### What you need to do
Go through the listing below and output exactly the line with "This screenshot has height=414, width=974.", the line with "Task: Click the search", and each line between; omit the rest.

═══ Data listing ═══

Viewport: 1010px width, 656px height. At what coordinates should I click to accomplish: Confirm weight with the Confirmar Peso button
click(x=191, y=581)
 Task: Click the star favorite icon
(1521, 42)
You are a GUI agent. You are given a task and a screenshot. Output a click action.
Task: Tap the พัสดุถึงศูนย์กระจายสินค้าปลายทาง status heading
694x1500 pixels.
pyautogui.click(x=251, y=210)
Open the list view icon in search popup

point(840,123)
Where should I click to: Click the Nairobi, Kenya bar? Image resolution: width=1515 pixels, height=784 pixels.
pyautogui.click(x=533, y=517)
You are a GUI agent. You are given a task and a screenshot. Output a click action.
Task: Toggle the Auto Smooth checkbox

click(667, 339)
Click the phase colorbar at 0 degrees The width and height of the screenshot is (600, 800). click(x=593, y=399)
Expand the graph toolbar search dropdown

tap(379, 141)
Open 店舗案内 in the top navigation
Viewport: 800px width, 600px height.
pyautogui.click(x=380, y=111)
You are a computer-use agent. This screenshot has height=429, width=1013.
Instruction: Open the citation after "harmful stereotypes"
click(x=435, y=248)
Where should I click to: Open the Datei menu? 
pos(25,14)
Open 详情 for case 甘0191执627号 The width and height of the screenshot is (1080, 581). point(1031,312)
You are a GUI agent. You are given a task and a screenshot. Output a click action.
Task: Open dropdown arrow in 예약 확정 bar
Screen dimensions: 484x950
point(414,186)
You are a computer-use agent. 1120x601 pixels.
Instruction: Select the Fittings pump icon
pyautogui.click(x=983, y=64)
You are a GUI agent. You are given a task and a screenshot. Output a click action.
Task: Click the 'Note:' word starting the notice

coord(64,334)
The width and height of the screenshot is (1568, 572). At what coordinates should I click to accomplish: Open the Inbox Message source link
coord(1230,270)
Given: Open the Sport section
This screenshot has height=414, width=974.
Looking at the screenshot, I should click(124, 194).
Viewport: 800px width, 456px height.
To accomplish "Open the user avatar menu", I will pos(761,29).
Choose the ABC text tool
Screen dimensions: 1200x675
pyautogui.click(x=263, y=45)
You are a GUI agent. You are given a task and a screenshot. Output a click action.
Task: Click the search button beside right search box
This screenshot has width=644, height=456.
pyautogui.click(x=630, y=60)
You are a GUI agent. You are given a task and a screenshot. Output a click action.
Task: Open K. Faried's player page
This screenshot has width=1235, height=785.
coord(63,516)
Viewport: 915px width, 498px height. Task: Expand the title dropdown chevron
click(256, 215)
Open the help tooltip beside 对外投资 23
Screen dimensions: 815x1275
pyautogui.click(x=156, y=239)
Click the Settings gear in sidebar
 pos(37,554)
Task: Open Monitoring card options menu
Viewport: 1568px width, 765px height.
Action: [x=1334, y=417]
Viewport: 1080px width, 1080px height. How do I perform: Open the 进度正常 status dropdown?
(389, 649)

═══

### Reply to the exercise
This screenshot has height=414, width=974.
Looking at the screenshot, I should click(124, 194).
Viewport: 800px width, 456px height.
To accomplish "Open the user avatar menu", I will pos(761,29).
Choose the ABC text tool
Screen dimensions: 1200x675
pyautogui.click(x=263, y=45)
You are a GUI agent. You are given a task and a screenshot. Output a click action.
Task: Click the search button beside right search box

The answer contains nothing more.